GDPR - How does it affect forums?

[Chatgroup]

Out of interest how does GDPR affect forums?  I can imagine we need to delete email address etc on request but does it also concern posts/topics?

[Joy Rex]

You might want to read what IPS posted: 

 

[loccom]

On 2/14/2018 at 3:30 PM, Chatgroup said:

Out of interest how does GDPR affect forums?  I can imagine we need to delete email address etc on request but does it also concern posts/topics?

I beleive that as long as data does not link the person then it's fine to leave posts. The posts will simply be anonymous or guest

[opentype]

On 2/14/2018 at 4:30 PM, Chatgroup said:

Out of interest how does GDPR affect forums?  I can imagine we need to delete email address etc on request but does it also concern posts/topics?

Deleting content is more of an issue of intellectual property—GDPR is about privacy.

But GDPR contains regulations about “portability”, so providers must give you a way to download your data and take it to other providers. This was not created with forums in mind and no one knows if forum owners might get into trouble for that. We have to wait and see. 

[Joy Rex]

6 minutes ago, opentype said:

Deleting content is more of an issue of intellectual property—GDPR is about privacy.

But GDPR contains regulations about “portability”, so providers must give you a way to download your data and take it to other providers. This was not created with forums in mind and no one knows if forum owners might get into trouble for that. We have to wait and see. 

It would only affect forum content as related to the user's identifying information being posted in threads or available via the Members section. If a EU citizen invoked their right to be forgotten from your site, you would have to take steps to ensure all identifiable information (which can be as little as an IP address) is removed from your site and database.

The portability issue is a tricky one - what constitutes a user's "data"? Their account info? Their posts? Hard to say at this point like @opentype mentioned.

There's many catch-22 situations with GDPR though - for example, you may have to keep user data for tax purposes, despite any user requests to have their personal info removed.
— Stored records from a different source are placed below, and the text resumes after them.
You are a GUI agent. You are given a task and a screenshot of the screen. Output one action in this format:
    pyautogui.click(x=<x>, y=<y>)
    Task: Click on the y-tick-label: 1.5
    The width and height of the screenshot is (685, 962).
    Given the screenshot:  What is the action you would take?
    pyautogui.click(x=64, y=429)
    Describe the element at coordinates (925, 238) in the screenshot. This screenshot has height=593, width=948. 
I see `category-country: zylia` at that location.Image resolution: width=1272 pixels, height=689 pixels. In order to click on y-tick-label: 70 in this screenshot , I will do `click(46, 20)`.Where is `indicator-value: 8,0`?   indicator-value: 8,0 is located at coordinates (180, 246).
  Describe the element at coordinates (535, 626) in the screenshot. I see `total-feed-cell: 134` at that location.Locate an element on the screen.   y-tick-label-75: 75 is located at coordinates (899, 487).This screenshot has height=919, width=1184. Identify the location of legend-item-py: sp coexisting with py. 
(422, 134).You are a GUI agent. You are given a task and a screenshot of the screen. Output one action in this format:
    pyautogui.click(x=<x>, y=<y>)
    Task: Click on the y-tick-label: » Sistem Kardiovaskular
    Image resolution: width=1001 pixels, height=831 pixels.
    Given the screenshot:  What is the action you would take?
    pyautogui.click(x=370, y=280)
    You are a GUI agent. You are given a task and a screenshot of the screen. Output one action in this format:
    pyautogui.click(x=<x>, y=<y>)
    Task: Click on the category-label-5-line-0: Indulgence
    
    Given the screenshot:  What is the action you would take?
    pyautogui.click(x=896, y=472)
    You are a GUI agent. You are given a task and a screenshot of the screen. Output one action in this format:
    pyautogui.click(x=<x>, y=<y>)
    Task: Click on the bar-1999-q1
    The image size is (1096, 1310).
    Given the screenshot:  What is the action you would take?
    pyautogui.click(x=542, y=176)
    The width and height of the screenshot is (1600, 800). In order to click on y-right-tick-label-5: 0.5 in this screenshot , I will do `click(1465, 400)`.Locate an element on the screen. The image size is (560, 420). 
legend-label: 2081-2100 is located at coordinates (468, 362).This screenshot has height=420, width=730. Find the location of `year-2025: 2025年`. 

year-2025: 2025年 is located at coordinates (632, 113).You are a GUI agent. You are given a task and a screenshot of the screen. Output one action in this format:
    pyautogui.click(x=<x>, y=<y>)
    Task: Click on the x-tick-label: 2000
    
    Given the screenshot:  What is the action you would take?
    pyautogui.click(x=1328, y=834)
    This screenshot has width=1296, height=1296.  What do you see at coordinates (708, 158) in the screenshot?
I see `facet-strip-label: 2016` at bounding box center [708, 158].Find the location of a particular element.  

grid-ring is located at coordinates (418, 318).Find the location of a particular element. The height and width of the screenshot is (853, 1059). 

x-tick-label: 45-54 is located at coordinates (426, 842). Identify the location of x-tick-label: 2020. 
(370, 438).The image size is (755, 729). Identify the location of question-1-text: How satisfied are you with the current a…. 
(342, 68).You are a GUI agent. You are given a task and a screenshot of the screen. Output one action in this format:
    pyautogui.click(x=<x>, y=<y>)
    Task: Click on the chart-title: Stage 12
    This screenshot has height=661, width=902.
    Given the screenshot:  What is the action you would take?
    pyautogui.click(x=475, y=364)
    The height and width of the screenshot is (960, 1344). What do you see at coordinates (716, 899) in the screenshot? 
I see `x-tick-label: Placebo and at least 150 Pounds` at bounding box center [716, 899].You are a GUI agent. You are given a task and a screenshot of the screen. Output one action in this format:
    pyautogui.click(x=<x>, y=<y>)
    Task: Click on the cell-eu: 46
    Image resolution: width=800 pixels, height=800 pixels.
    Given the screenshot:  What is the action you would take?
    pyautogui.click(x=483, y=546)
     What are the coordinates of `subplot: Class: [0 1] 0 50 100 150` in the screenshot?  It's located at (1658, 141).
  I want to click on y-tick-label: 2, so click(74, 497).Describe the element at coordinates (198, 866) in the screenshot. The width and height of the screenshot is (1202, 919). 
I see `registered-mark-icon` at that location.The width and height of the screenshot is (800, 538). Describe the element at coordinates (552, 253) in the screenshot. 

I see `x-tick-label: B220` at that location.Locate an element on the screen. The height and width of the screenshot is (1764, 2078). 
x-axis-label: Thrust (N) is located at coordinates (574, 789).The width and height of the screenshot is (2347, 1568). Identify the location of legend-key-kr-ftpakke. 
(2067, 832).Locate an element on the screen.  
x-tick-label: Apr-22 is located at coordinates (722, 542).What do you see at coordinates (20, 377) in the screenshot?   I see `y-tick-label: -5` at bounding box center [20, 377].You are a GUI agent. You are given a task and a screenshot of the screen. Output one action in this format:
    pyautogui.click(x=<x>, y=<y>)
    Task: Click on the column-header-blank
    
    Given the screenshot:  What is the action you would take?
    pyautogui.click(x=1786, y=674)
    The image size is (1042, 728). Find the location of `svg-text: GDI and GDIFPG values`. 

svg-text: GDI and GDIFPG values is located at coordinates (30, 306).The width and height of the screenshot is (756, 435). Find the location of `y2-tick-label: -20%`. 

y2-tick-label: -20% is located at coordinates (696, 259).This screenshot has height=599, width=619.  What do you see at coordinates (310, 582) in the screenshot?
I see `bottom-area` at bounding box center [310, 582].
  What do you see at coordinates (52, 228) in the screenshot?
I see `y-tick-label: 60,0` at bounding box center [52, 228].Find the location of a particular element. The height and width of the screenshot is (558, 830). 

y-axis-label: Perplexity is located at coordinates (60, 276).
The law is going to evolve as it gets put into practice so I don't think right now there's anything to start wringing hands over.

[sudo]

Cookies are another issue, you cannot set cookies without a distinct opt in or at least a soft opt in (aka the first page hit sets no cookies with an alert but the 2nd page can set cookies, unlike now where you can set a cookie straight away with the notice)

Then personal data includes ip addresses which could mean you need to remove the post ip after x time as well potentially.

[marklcfc]

On 4/18/2018 at 3:24 PM, sudo said:

Cookies are another issue, you cannot set cookies without a distinct opt in or at least a soft opt in (aka the first page hit sets no cookies with an alert but the 2nd page can set cookies, unlike now where you can set a cookie straight away with the notice.

I thought this, but the cookie confirmation bar only shows for guests doesn't it? Is that right

also does every member have to agree to the privacy policy or can I change it without forcing every member to see privacy policy where they must click agree

[ptprog]

On 4/18/2018 at 3:24 PM, sudo said:

Cookies are another issue, you cannot set cookies without a distinct opt in or at least a soft opt in (aka the first page hit sets no cookies with an alert but the 2nd page can set cookies, unlike now where you can set a cookie straight away with the notice)

Then personal data includes ip addresses which could mean you need to remove the post ip after x time as well potentially.

Depending on the cookies, you may be able to use legitimate interest as legal basis for storing and processing cookies.  In that case, GDPR does not require you to get users consent (as you are not using the consent legal basis).  Now, in my opinion, you still need to ask for consent due to the previous cookies laws, but those laws accept weaker forms of consent than GDPR (such as implicit consent, which is more or less what IPS cookie consent implements).

Currently, even the ICO uses implicit consent on their site, although they provide an option to turn off cookies (which does not seem to prevent tracking third-party cookies from Twitter to be set).

(Disclaimer: I'm not a lawyer, and I'm still waiting for official replies on whether the interpretation presented above is indeed correct.)